United States District Court, District of Columbia
Oct 5, 2024
Civil Action 24-1529 (RDM) (D.D.C. Oct. 5, 2024)

Opinion

Civil Action 24-1529 (RDM)

10-05-2024

FELIX ACON-CHEN, Plaintiff, v. PETE BUTTIGIEG, et al., Defendants.


MEMORANDUM OPINION AND ORDER

RANDOLPH D. MOSS UNITED STATES DISTRICT JUDGE

Plaintiff Felix Acon-Chen, proceeding pro se, brings this action against Pete Buttigieg, in his official capacity as Secretary of the Department of Transportation, Merrick Garland, in his official capacity as United States Attorney General, and Matthew Graves, in his official capacity as United States Attorney for the District of Columbia. Dkt. 1 at 1-2. Defendants move to dismiss Acon-Chen's complaint pursuant to Federal Rules of Civil Procedure 4(m) and 12(b)(5) for insufficient service, and for a more definite statement under Rule 12(e). See generally Dkt. 23. Acon-Chen filed an opposition to Defendants' motion to dismiss as well as a motion for summary judgment. Dkts. 25, 26. Based on these submissions, the Court reaches three conclusions:

The Court notes that Acon-Chen's opposition is 91 pages, with an additional 193 pages of exhibits. Under L.Cv.R. 7(e), an “opposition to a motion shall not exceed 45 pages.” Acon-Chen is advised that, absent leave of Court, any additional motions he may file in this District must comply with the page limits set by the Local Rules.

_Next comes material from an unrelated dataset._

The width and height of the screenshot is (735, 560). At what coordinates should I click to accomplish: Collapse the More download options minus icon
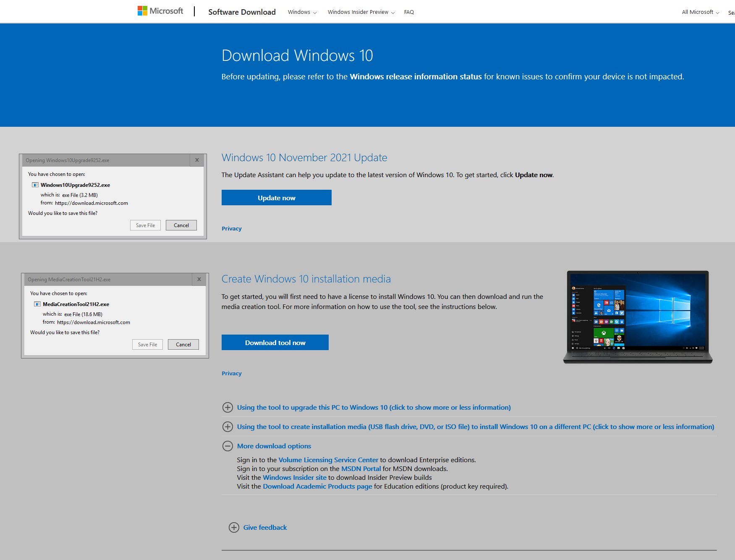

First, the Court will dismiss Acon-Chen's complaint, which spans hundreds of pages, on the grounds that it is “excessively long, rambling, disjointed, incoherent, [and] full of irrelevant and confusing material,” in violation of Federal Rules of Civil Procedure 8 and 10. Jiggetts v. District of Columbia, 319 F.R.D. 408, 413 (D.D.C. 2017), aff'd sub nom. Cooper v. District of Columbia, 2017 WL 5664737 (D.C. Cir. Nov. 1, 2017). Although Defendants moved for a more definite statement under Rule 12(e) rather than for dismissal under Rule 8, the standards are related: a court may grant a motion under Rule 12(e) where the complaint fails to comply with Rule 8. McQueen v. Woodstream Corp., 244 F.R.D. 26, 35 (D.D.C. 2007); see also 5C Charles A. Wright & Arthur R. Miller, Fed. Prac. & Proc. Civ. § 1377 (3d ed.) (“[T]he disposition of a Rule 12(e) motion also should take account of the general pleading guidelines set out in Rule 8 and the judicial application of them.”). Here, the Court concludes that Rules 8 and 10, rather than Rule 12(e), provide the most appropriate means of addressing the flaws in Acon-Chen's complaint.

Second, as for Defendants' argument that they were not properly served, Acon-Chen appears to have attached proof of service to his reply brief, showing that the summons and complaint were sent via certified mail to Defendants by a third party. See Dkt. 36-1. The Court will, accordingly, deny Defendants' motion to dismiss for failure to effect service, but will do so without prejudice. If the Court's understanding that the summons and complaint were properly served is incorrect, Defendants may renew that motion.

Finally, the Court concludes that Acon-Chen's motion for summary judgment must be denied as premature. Before moving for summary judgment, Acon-Chen must file a complaint that conforms to the Federal Rules of Civil Procedure and that sets forth one or more coherent claims that put Defendants on fair notice of the substance of his claims and that are sufficiently focused to permit Defendants to answer or move in response.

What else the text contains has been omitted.